Não vou me alongar aqui sobre a crise econômica global desencadeada por esses conflitos. A perda de poder de compra, a inflação e o aperto financeiro são reais — mas irrisórios quando comparados à perda de vidas humanas. Ainda assim, é impossível ignorar que as consequências econômicas já afetam milhões de pessoas e continuarão a afetar, para pior, nos próximos meses. O que me surpreende é o silêncio: como é possível que, diante de tantas vidas perdidas e impactos concretos no cotidiano, quase ninguém esteja falando sobre isso, muito menos exigindo dos governantes um caminho de paz?

Um feriado triste porém, tão necessário

Sim, o 8 de maio foi um feriado triste. Porém, talvez nunca tenha sido tão necessário quanto agora — porque a memória parece ser única munição que ainda temos para lutar contra a repetição do horror.

Palestinians inspect the damage following an Israeli airstrike on the El-Remal aera in Gaza City on October 9, 2023. Israel continued to battle Hamas fighters on October 10 and massed tens of thousands of troops and heavy armour around the Gaza Strip after vowing a massive blow over the Palestinian militants’ surprise attack. Photo by Naaman Omar\ apaimages
Continued Israeli airstrike of the Gaza Strip. © 2023 UNRWA Photo by Ashraf Amra

Decidi não incluir imagens de mortos ou feridos atuais — por respeito, por pudor e para nos poupar um sofrimento que não precisa ser explorado. Espero sinceramente que o sensacionalismo não seja necessário. Para bom entendedor, uma “pequena palavra” deve bastar.

Paz.


Lista não exaustiva fornecida por IA dos Conflitos Atuais .

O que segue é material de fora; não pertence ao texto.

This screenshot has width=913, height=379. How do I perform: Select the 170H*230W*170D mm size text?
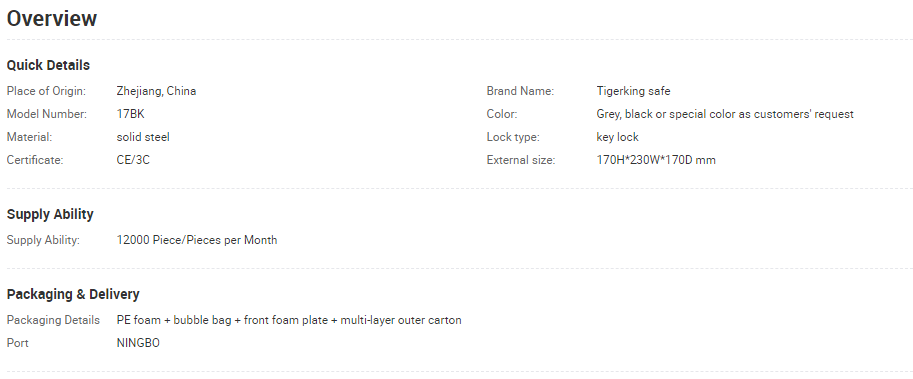point(656,160)
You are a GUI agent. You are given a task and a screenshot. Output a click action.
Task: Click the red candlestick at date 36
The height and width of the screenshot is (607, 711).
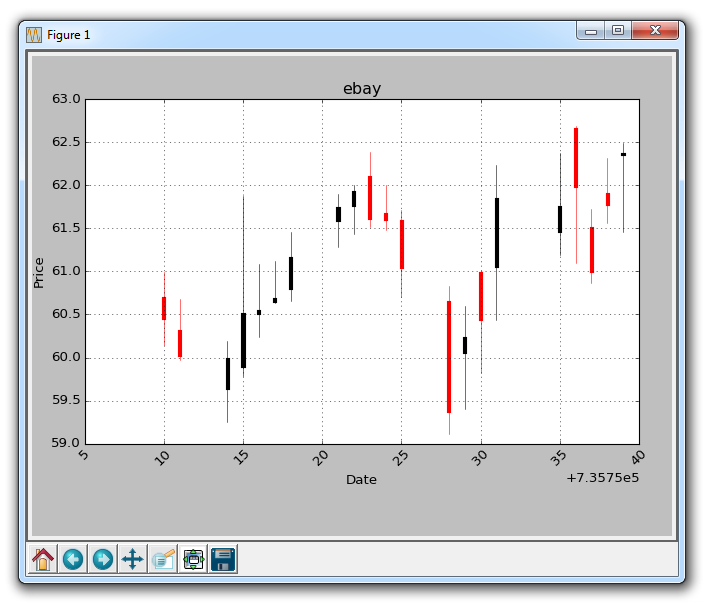(576, 158)
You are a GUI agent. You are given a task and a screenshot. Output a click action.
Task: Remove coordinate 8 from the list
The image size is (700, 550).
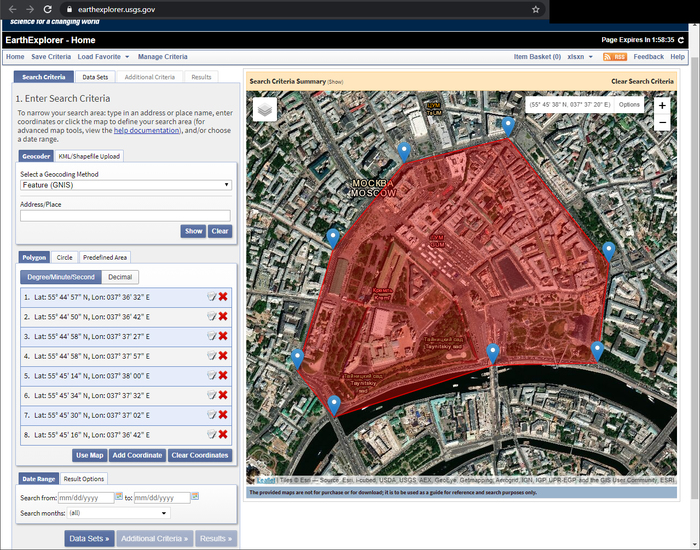pos(223,434)

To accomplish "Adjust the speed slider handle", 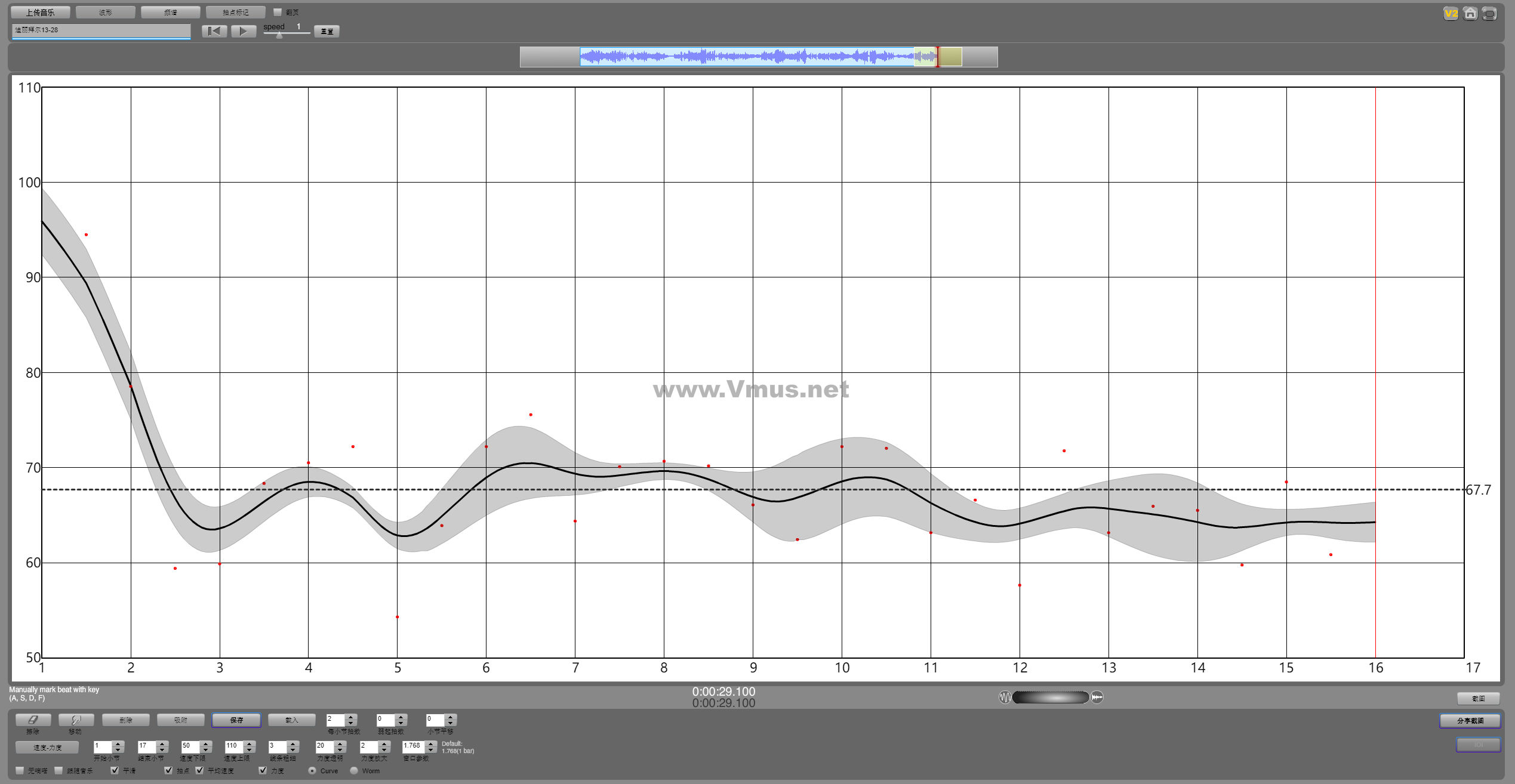I will pyautogui.click(x=279, y=35).
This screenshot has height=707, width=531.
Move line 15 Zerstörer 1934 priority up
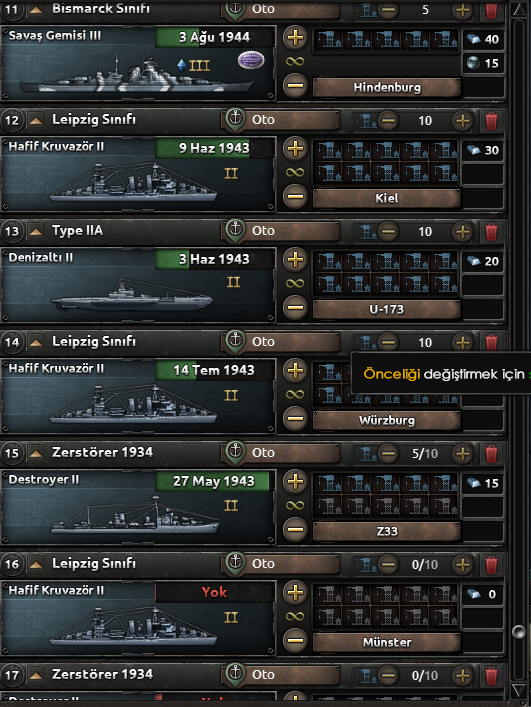[x=36, y=453]
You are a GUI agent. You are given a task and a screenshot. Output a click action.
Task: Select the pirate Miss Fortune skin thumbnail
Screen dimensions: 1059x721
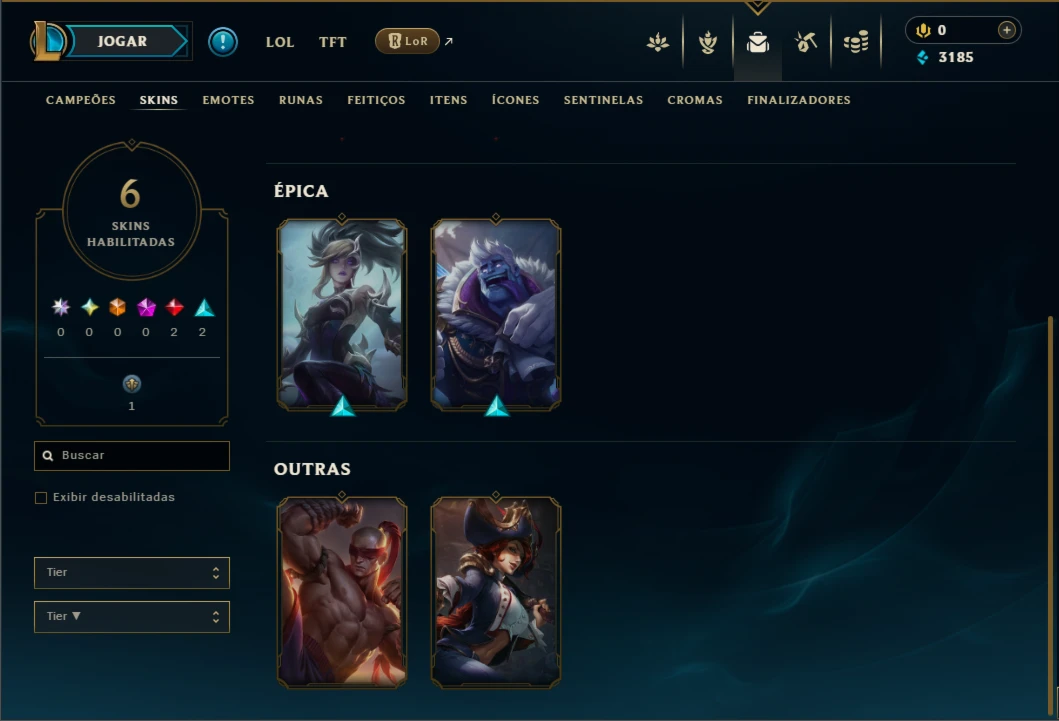[x=496, y=592]
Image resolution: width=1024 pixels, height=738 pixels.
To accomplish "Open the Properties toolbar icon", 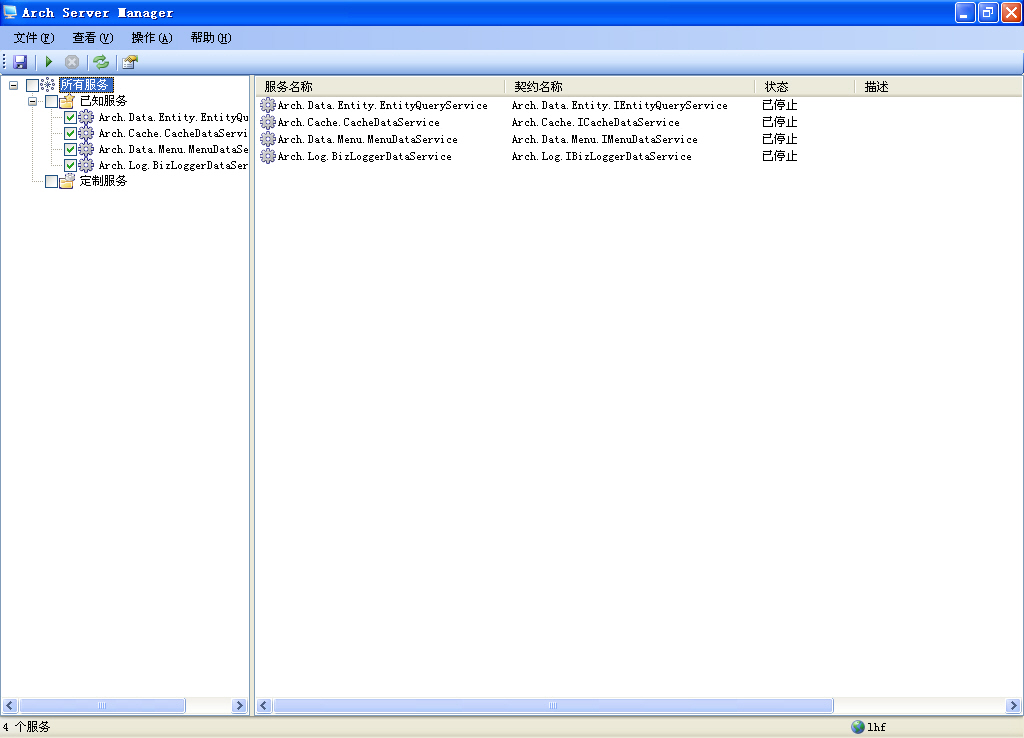I will (x=129, y=62).
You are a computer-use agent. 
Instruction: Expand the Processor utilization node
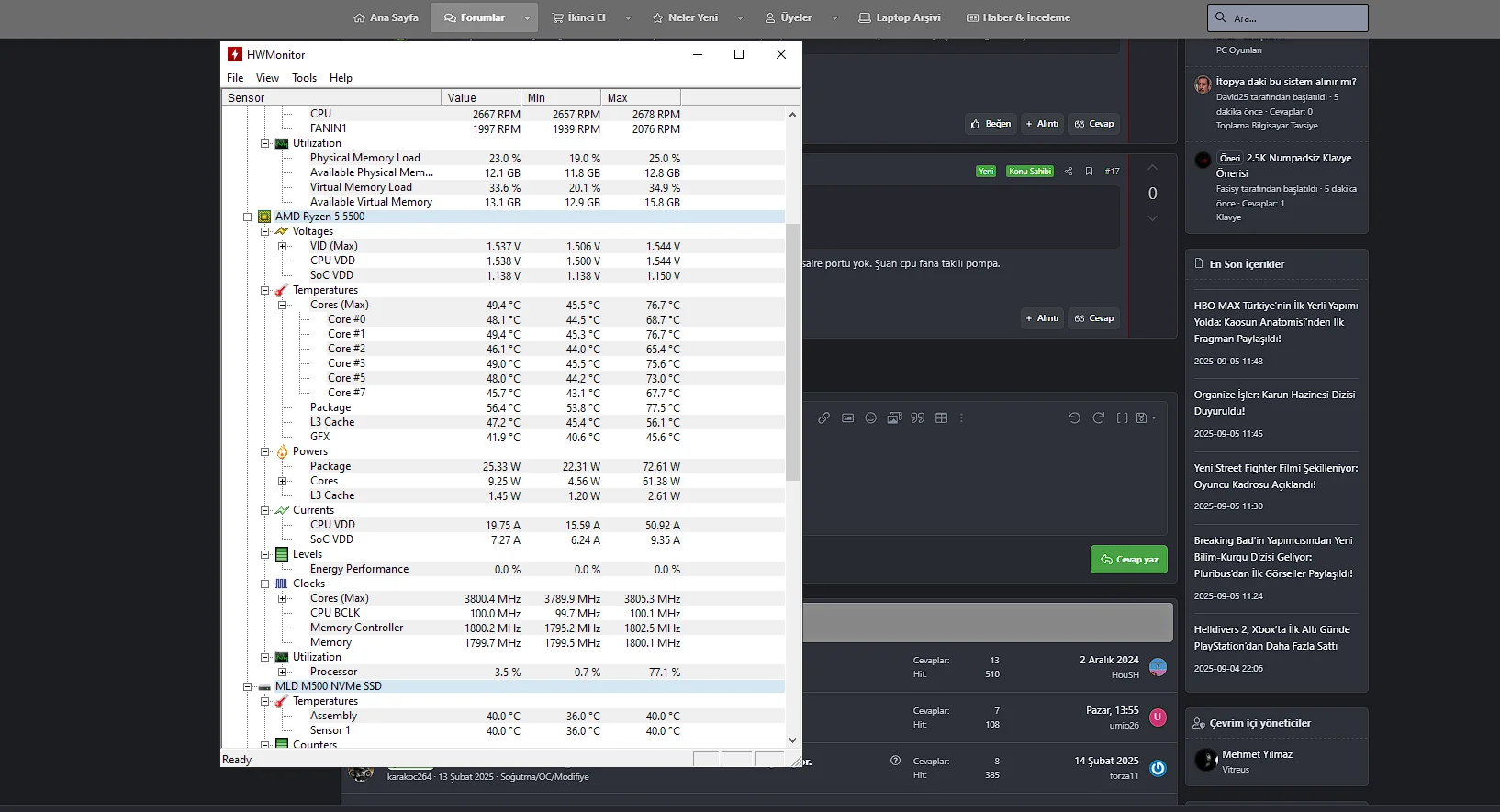(283, 672)
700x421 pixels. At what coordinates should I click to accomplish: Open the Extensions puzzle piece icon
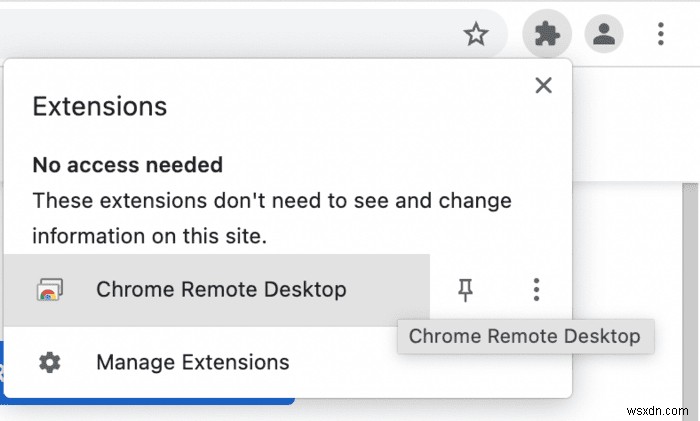pos(547,36)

  • Rússia x Ucrânia – guerra em grande escala desde 2022.
  • Sérvia x Kosovo – tensões recorrentes, confrontos esporádicos.
  • Armênia x Azerbaijão – disputa pelo Cáucaso, apesar do êxodo de 2023.

Oriente Médio

  • Israel x Hamas (Gaza) – conflito ativo, milhares de vítimas civis.
  • Israel x Hezbollah (Líbano) – confrontos diários na fronteira.
  • Síria – guerra civil desde 2011, múltiplas facções.
  • Iêmen – conflito entre governo, houthis e coalizão regional.
  • Irã – ataques externos, repressão interna e escalada regional.
  • Iraque – células remanescentes do ISIS e tensões sectárias.

Ásia (incluindo conflitos esquecidos pela mídia)

  • Mianmar (Birmânia) – guerra civil após o golpe de 2021.
  • Afeganistão – repressão do Talibã e ataques do ISIS‑K.
  • Paquistão – insurgências no Baluchistão e ataques do TTP.
  • Índia – conflitos em Caxemira e tensões étnicas no nordeste.
  • Filipinas – confrontos com grupos islâmicos no sul.
  • China x minorias uigures – repressão estatal (não guerra aberta, mas conflito grave).
  • Coreia do Norte x Coreia do Sul – estado técnico de guerra desde 1953, com incidentes militares.

África

  • Sudão – guerra entre Forças Armadas e RSF (uma das piores crises atuais).
  • República Democrática do Congo – exército x M23 e dezenas de milícias.
  • Somália – conflito com Al‑Shabaab.
  • Etiópia – tensões pós‑Tigray e conflitos étnicos.
  • Sahel (Mali, Burkina Faso, Níger) – insurgências jihadistas e golpes militares.
  • Nigéria – Boko Haram e conflitos intercomunitários.
  • Moçambique (Cabo Delgado) – insurgência islâmica.

Américas

  • Haiti – guerra urbana entre gangues armadas.
  • Colômbia – dissidências das FARC e ELN.
  • México – violência extrema ligada a cartéis (classificada por alguns institutos como conflito armado).
  • Peru – tensões internas e confrontos esporádicos.

Oceania

  • Papua-Nova Guiné – conflitos tribais e violência armada crônica.